« Je rentre en réunion »

Les phrases qui se terminent par « pas de souci » ou « c’est clair » font bondir. Mais celle qui me donne encore plus la nausée est : « je peux te rappeler ? Je rentre en réunion ». Tout ça sur un ton plus que solennel. Comme si la vie de quelqu’un dépendait de cette fameuse réunion. Cette réunion-prison où l’on va à reculons. Celle qui est censée déboucher sur des idées, des projets et qui accouche d’une souris. Celle où l’on perd son temps, son énergie. Celle qui rend un peu plus con qu’avant. Celle de laquelle on envoie des SMS soi-disant urgents à des gens eux aussi en détention provisoire. Epoque formidable : hier, j’ai eu droit à ce « je suis en réunion ». Net.
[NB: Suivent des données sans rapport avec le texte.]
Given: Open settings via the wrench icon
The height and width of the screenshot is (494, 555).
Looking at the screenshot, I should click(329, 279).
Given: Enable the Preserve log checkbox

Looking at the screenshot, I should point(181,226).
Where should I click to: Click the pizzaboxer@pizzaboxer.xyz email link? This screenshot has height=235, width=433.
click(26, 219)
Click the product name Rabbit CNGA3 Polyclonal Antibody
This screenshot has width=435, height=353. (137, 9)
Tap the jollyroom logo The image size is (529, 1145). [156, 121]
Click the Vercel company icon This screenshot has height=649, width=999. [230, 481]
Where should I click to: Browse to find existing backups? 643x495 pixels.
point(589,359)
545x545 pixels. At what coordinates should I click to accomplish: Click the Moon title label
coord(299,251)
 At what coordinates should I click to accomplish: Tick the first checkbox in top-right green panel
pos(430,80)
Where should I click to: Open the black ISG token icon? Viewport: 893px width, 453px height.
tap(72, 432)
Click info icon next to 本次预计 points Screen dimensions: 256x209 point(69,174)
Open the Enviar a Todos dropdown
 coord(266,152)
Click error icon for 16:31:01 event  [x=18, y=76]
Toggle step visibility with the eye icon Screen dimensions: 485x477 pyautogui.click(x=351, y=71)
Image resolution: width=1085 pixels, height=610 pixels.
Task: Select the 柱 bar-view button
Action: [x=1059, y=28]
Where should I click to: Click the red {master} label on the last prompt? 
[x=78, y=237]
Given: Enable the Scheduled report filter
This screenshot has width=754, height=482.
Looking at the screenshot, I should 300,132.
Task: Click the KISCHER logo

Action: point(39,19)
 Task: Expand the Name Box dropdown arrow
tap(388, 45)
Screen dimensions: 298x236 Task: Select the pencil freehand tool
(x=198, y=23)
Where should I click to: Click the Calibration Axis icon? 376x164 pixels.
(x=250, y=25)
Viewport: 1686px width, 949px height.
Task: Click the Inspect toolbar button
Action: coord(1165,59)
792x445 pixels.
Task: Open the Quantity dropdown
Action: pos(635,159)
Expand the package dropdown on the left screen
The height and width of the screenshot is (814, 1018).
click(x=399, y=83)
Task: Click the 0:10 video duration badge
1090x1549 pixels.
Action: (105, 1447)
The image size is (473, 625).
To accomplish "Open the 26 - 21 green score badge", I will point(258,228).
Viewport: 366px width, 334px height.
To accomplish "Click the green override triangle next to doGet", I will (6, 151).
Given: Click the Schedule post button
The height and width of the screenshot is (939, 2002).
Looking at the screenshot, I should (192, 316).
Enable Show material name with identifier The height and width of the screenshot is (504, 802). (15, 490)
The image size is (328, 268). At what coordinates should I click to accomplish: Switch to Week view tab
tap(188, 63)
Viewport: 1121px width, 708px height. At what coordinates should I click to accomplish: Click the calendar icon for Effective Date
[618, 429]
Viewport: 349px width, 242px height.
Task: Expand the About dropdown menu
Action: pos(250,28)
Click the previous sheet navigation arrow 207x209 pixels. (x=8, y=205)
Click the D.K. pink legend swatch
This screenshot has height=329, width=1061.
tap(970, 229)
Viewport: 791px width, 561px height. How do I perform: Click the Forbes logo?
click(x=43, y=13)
Sec. Cassant. Aussi déprimant qu’un disque rayé qui passerait en boucle. Je me mets parfois à rêver : si certains salariés, encore un peu planqués, se retrouvaient du jour au lendemain à la rue, sans note de frais, ni ticket resto, ni salaire fixe qui tombe à la fin du mois, répondraient-ils encore ce désinvolte « je rentre en réunion » à leurs interlocuteurs ? Puis, je me réveille. Les enceintes de la chaîne hifi crachent les Variations sur Marilou de Serge Gainsbourg. 7 minutes 39 secondes de décalage et décollage immédiats. Une invasive évasion, impensable en réunion.